The man's flesh turned cold.
"What
do you mean?" he said.
"Rance
wasn't there," said Fate Joyner. "He went to visit Rufus
Alexander's people a week ago, and he's fifty miles away from here
right now. That's where he is tonight," said Fate quietly.
Roberts' face had turned grey in the
firelight. For several moments he said nothing. Then he muttered:
"Yes. Yes, I see it now. By God, that's it, all right."
Then he told them how the boy had seemed to
vanish right before his eyes a moment after he had passed him--"as
if--as if," he said, "the earth had opened up to swaller
him."
"And that was it?"
he whispered.
"Yes," Fate
Joyner answered quietly, "that was it."
He
paused, and for a moment all the feeding, horror-hungry eyes turned
with slow fascination to the figure of the dead woman on the bed, who
lay, hands folded, in composed and rigid posture, the fire flames
casting the long flicker of their light upon her cold, dead face.

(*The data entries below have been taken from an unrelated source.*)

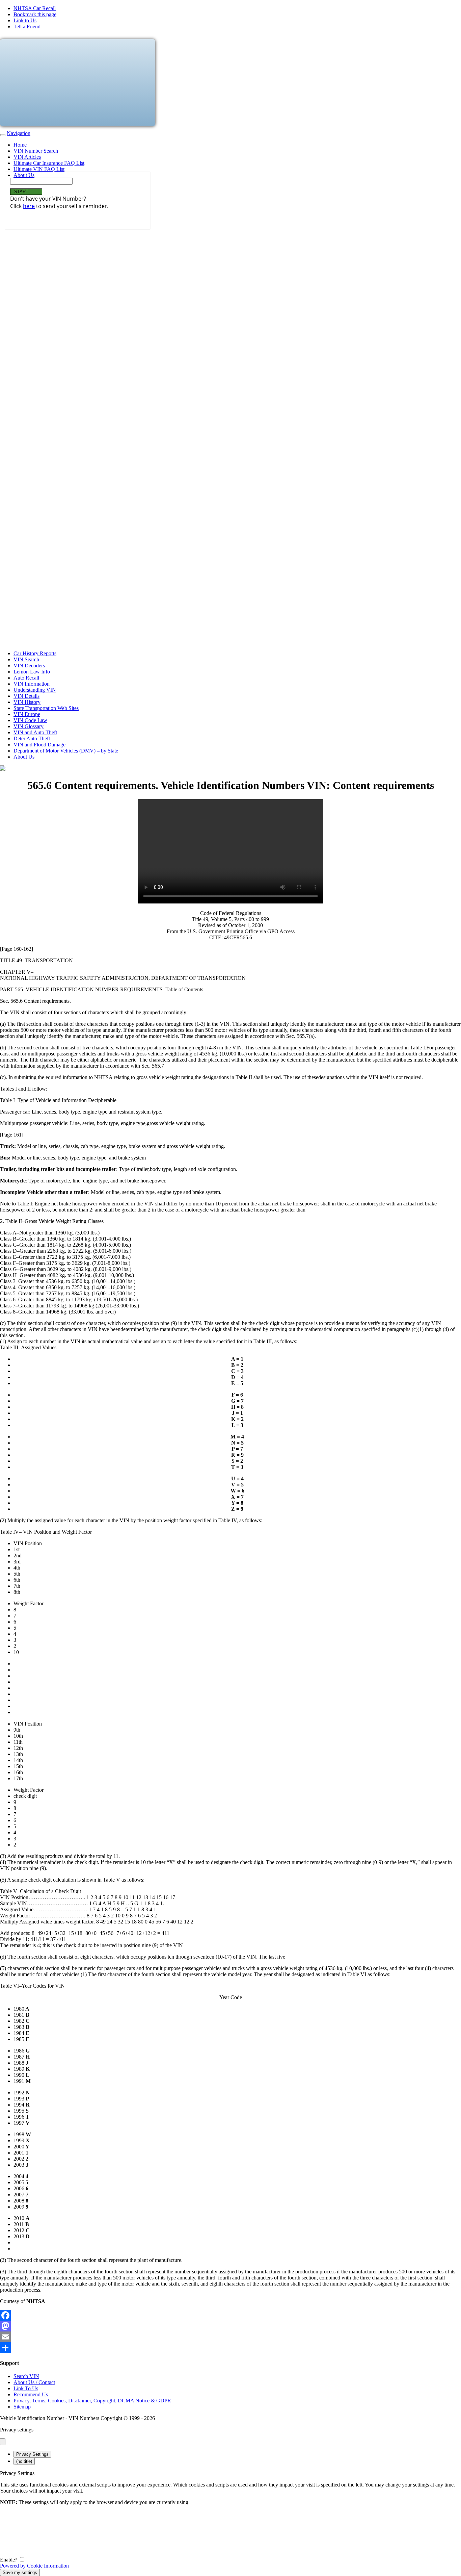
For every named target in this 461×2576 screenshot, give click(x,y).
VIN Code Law (30, 720)
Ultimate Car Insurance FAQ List (48, 163)
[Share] (230, 2347)
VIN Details (26, 696)
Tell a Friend (26, 26)
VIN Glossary (28, 726)
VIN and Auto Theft (35, 732)
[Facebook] (230, 2315)
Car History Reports (34, 653)
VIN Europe (26, 714)
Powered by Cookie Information (34, 2566)
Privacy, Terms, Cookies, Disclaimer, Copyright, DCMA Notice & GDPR (92, 2400)
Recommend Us (30, 2394)
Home (20, 145)
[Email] (230, 2336)
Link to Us (24, 20)
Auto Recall (26, 678)
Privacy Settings (32, 2454)
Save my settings (20, 2572)
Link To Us (25, 2388)
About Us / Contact (34, 2382)
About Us (23, 175)
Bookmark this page (34, 14)
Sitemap (22, 2406)
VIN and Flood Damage (39, 744)
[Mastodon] (230, 2326)
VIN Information (31, 684)
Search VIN (26, 2376)
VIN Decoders (29, 665)
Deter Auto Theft (31, 738)
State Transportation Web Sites (46, 708)
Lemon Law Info (31, 671)
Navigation (18, 133)
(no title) (24, 2461)
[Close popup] (2, 2441)
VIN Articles (27, 157)
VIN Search (26, 659)
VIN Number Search (35, 151)
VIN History (26, 702)
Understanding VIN (34, 690)
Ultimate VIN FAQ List (38, 169)
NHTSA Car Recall (34, 8)
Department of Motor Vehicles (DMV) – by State (65, 751)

"Yes, that was it," Fate Joyner
said. "She was dead then, at that moment--but you--you didn't
know it," he added, and quietly there was feeding a deep triumph
in his voice.
Thus, this good-hearted
and simple-minded boy became, without his having willed or
comprehended it, a supernatural portent of man's fate and destiny.

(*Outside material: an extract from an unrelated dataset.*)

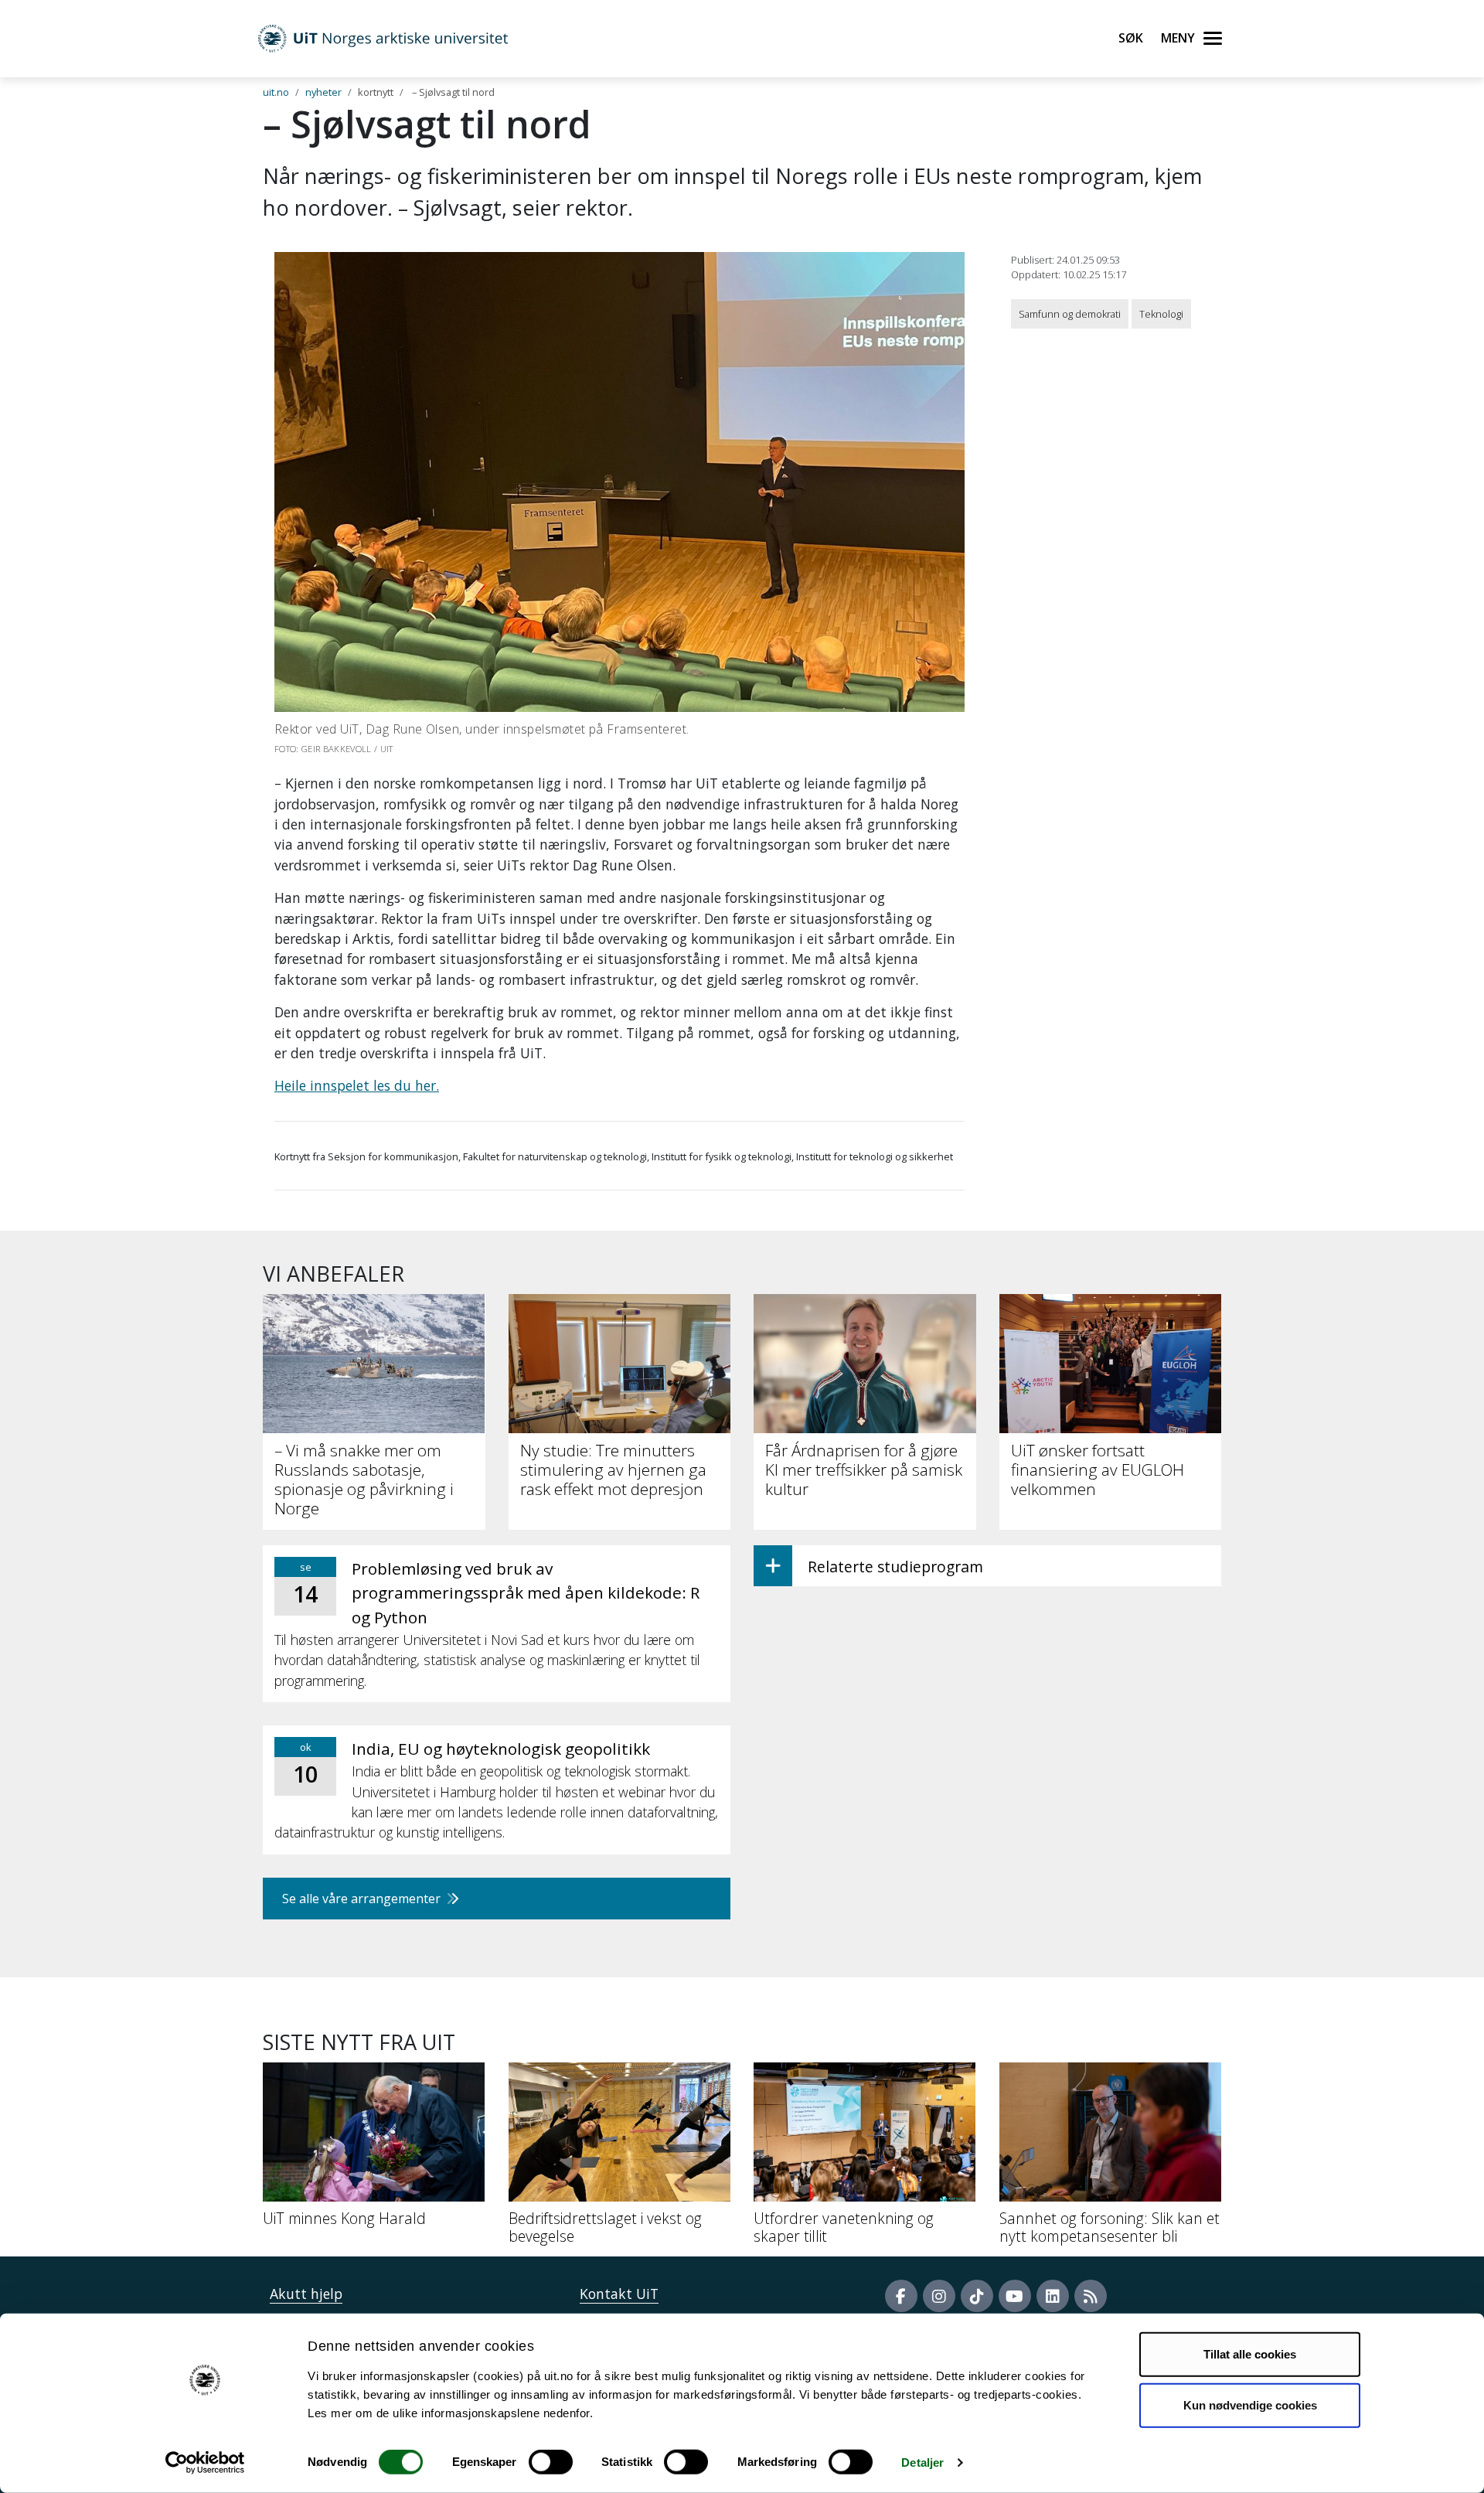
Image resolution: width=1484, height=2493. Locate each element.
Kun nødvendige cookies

Rance Joyner, or rather, his spiritual substance, was seen by dusk
and darkness on deserted roads, was observed crossing fields and
coming out of woods, was seen to toil up a hill along a narrow path
at evening--and then to vanish suddenly. Often, these apparitions had
no discernible relation to any human happening; more often, they were
precedent, coincident, or subsequent to some fatal circumstance. And
this ghostly power was not limited to the period of his boyhood. It
continued, with increasing force and frequency, into the years of his
manhood and maturity.
Thus, one evening
early in the month of April, 1862, the wife of Lafayette Joyner,
coming to the door of her house--which was built on the summit of a
hill, or ledge, above a little river--suddenly espied Rance toiling
up the steep path that led up to the house. In his soiled and ragged
uniform, he looked footsore, unkempt, dusty, and unutterably
weary--"as if," she said, "he had come a long, long
ways"- as indeed, he must have done, since at that moment he was
a private soldier in one of Jackson's regiments in Virginia.
But Lafayette Joyner's wife could see him
plainly as he paused for a moment to push open a long gate that gave
upon the road below her, halfway down the hill.